WHAT IS REQUIRED ::
Each line from the one that contains "You are a computer-use" through the last line of the listing below is to be returned exactly as it stands, and nothing else.

RECORDED DATA ::
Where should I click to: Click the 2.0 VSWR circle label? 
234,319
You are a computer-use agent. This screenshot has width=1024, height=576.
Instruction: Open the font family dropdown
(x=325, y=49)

RESPONSE FOR THIS EXERCISE ::
You are a computer-use agent. This screenshot has width=1024, height=576.
Instruction: Open the font family dropdown
(x=325, y=49)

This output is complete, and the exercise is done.